Stored data:
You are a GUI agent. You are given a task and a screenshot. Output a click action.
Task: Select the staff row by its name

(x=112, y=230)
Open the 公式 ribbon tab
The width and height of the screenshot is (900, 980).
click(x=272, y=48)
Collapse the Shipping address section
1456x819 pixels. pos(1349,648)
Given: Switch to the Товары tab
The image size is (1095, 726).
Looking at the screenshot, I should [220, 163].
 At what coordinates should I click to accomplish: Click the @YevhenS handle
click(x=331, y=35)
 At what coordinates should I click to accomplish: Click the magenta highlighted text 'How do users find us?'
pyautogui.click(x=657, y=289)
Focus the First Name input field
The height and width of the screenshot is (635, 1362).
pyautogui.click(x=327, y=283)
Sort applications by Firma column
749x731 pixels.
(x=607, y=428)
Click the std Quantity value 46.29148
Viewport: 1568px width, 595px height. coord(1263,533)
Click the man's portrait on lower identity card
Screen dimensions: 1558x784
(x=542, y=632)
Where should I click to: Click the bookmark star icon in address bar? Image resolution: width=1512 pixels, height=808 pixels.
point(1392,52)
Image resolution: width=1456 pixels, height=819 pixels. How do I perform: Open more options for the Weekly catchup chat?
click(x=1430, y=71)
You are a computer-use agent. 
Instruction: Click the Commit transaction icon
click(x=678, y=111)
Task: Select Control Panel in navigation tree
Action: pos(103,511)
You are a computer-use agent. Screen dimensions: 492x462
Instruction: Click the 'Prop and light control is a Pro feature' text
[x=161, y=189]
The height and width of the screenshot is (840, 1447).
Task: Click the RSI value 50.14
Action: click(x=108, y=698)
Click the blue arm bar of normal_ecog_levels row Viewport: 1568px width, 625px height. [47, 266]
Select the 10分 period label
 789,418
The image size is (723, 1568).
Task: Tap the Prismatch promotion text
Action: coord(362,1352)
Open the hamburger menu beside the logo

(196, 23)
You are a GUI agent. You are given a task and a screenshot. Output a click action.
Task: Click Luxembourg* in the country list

### Instruction
Rewrite the entries above, changing every "Instruction" to "Goal" and leaving everything else as it is.

### Task solution
You are a GUI agent. You are given a task and a screenshot. Output a click action.
Task: Select the staff row by its name

(x=112, y=230)
Open the 公式 ribbon tab
The width and height of the screenshot is (900, 980).
click(x=272, y=48)
Collapse the Shipping address section
1456x819 pixels. pos(1349,648)
Given: Switch to the Товары tab
The image size is (1095, 726).
Looking at the screenshot, I should [220, 163].
 At what coordinates should I click to accomplish: Click the @YevhenS handle
click(x=331, y=35)
 At what coordinates should I click to accomplish: Click the magenta highlighted text 'How do users find us?'
pyautogui.click(x=657, y=289)
Focus the First Name input field
The height and width of the screenshot is (635, 1362).
pyautogui.click(x=327, y=283)
Sort applications by Firma column
749x731 pixels.
(x=607, y=428)
Click the std Quantity value 46.29148
Viewport: 1568px width, 595px height. coord(1263,533)
Click the man's portrait on lower identity card
Screen dimensions: 1558x784
(x=542, y=632)
Where should I click to: Click the bookmark star icon in address bar? Image resolution: width=1512 pixels, height=808 pixels.
point(1392,52)
Image resolution: width=1456 pixels, height=819 pixels. How do I perform: Open more options for the Weekly catchup chat?
click(x=1430, y=71)
You are a computer-use agent. 
Goal: Click the Commit transaction icon
click(x=678, y=111)
Task: Select Control Panel in navigation tree
Action: pos(103,511)
You are a computer-use agent. Screen dimensions: 492x462
Goal: Click the 'Prop and light control is a Pro feature' text
[x=161, y=189]
The height and width of the screenshot is (840, 1447).
Task: Click the RSI value 50.14
Action: click(x=108, y=698)
Click the blue arm bar of normal_ecog_levels row Viewport: 1568px width, 625px height. [47, 266]
Select the 10分 period label
 789,418
The image size is (723, 1568).
Task: Tap the Prismatch promotion text
Action: coord(362,1352)
Open the hamburger menu beside the logo

(196, 23)
You are a GUI agent. You are given a task and a screenshot. Output a click action.
Task: Click Luxembourg* in the country list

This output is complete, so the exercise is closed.